Pinch Media collects a different subset of data – we only know about the applications that use Pinch Analytics, and we don’t know anything about individual users, but we’ve got the complete picture when it comes to application runs, unique users, usage times, and so on – no panel here. And although we’re not inclined to talk about our specific clients, they do include a few applications mentioned in comScore’s press release.

This is awesome, because comScore’s data combined with our data lets us draw some conclusions we’ve never been able to draw before.

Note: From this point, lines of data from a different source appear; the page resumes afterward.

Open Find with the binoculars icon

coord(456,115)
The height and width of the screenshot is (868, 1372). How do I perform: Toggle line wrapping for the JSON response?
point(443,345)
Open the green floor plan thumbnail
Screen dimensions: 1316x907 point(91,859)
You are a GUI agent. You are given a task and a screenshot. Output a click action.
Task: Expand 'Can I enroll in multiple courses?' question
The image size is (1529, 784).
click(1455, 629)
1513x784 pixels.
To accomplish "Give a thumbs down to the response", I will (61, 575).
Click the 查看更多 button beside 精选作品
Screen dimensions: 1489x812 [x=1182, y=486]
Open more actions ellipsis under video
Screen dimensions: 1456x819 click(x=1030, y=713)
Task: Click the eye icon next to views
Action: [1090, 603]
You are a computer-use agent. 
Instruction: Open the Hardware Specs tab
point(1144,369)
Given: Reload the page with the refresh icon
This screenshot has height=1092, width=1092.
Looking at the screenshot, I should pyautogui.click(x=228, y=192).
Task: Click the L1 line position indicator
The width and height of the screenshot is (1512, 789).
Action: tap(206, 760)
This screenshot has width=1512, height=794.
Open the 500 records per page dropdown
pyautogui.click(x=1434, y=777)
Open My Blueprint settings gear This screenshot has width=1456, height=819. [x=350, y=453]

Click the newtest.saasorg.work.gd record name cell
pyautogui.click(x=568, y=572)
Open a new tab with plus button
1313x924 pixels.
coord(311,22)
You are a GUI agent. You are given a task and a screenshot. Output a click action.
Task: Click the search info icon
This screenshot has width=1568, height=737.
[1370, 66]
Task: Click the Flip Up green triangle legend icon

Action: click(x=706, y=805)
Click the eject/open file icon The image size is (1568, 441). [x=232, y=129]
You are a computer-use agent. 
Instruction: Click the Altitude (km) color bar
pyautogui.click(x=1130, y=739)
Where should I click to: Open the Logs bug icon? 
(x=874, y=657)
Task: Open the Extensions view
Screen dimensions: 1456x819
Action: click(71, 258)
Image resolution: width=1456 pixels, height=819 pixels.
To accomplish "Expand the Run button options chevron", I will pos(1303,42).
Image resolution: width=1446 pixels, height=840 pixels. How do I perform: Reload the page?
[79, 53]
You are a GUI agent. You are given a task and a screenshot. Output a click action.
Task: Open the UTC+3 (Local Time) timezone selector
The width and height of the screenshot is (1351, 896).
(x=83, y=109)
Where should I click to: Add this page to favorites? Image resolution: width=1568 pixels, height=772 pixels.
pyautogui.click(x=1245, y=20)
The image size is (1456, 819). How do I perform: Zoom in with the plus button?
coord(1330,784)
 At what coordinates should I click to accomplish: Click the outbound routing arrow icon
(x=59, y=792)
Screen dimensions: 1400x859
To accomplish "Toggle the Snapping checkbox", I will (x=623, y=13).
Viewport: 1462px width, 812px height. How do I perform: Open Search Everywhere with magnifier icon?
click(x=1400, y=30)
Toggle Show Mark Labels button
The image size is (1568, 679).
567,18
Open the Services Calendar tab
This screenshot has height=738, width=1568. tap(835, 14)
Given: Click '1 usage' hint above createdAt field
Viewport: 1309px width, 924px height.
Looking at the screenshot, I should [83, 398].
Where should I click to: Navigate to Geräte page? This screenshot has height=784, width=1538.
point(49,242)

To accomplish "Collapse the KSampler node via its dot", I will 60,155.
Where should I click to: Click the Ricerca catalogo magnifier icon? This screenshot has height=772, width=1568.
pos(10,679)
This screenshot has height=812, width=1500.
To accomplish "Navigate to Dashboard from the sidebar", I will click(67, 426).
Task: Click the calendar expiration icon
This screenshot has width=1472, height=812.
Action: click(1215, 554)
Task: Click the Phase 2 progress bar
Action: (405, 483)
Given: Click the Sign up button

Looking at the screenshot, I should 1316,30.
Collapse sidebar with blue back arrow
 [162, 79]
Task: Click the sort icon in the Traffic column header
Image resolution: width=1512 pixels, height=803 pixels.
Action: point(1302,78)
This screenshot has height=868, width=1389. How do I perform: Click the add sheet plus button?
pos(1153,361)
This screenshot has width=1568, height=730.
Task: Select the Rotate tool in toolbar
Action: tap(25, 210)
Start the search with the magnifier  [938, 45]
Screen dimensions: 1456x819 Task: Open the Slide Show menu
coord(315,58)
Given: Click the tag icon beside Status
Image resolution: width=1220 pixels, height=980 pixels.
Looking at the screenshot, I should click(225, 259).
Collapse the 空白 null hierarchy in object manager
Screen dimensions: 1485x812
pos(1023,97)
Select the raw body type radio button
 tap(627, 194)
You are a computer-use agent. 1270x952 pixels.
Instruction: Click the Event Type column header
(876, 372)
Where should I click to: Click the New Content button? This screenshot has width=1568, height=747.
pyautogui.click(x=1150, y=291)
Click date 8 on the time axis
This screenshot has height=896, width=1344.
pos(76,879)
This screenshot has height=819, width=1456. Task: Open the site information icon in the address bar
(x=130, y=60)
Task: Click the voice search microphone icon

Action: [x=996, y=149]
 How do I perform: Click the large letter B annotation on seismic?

First, we can confirm that comScore’s data is pretty solid. For the most part, the ratios are right – applications higher on their list have more users than applications lower on their list, and in the correct proportions. (So an application with double the percentage reach actually does have about double the lifetime unique users.) Note that US application usage isn’t the same thing as world application usage – some of the applications on comScore list have stronger usage than others in other countries.

Next, we can combine comScore’s numbers with our own numbers to figure out the entire size of the application-using market. This is simple math – if we know an application with X% reach has Y users, how many users would an application with 100% reach have? Our best estimate, based on the data we’ve got combined with comScore’s reach percentages – the total number of devices running applications is between 22 and 23 million. This does assume that comScore’s US panel is representative of application users worldwide, but it’s a better estimate than any we’ve had in the past.

Finally, we can combine the 22-23MM figure with Apple’s recent announcement that more than 30MM iPhones and iPod Touches have been sold to get the estimate in the title of this blog post – about three-quarters of iPhone / iPod Touch owners have downloaded applications from the AppStore. That’s a higher percentage than we figured, and speaks to both the quality and variety of the applications available on the AppStore and the relative ease of downloading apps.

Developers interested in joining over 1,000 live iPhone applications and tracking their own application usage can sign up for our free Pinch Analytics product here.

No Responses to “Three-quarters of iPhone / iPod Touch owners use apps”

  1. Jonathan W says:

    Greg,
    Thanks for posting this. So let me get these number straight.
    - 30M devices worldwide
    - 23M devices running apps

    - 22.5M devices in the US
    - therefore ~ 17M US iPhones running apps?

    Regarding your conclusion that 3/4 of users use apps. Is that higher or lower than you would have guessed?

    To me, it’s surprisingly low – especially with the attention that Apple’s TV ads put on the app store: “Yeah, there’s an app for that”

    The thought of not using apps is kind of depressing..it would be like buying a computer and not hooking it up to the internet. This could almost be a headline itself: 25% of iphone users have NEVER installed an app!

    I would love to know Pinch Media’s reach numbers :) — How many unique ids have you guys seen and what % is that of the 23M phones running apps?

  2. greg says:

    Jonathan –

    We see the majority of iPhone / iPod Touch users coming from the US, but it’s less than 75%. So that’s less than 17MM – although well over 10MM.

    The figures include iPhones and iPod Touches – they haven’t been split out.

    I thought 75% was pretty damn high myself, given the typical usage you see of smartphone features – often the more advanced features of the phone get used by <20% of users. I bet at 75%, that’s probably a greater percentage than users who listen to music or use maps – it’s probably up there with sending text messages or using the camera.

    As for reach, well, let’s just say we’re gradually getting closer to a complete set. :)

  3. jon bradford says:

    I agree with Jonathan W – what I find incredible about this fact is that 1 in 4 iPhone users have not downloaded an app – that’s a lot of technology going unused – and possibly the reason why Apple need to broaden their offering to include an iPhone Nano for the less tech savvy.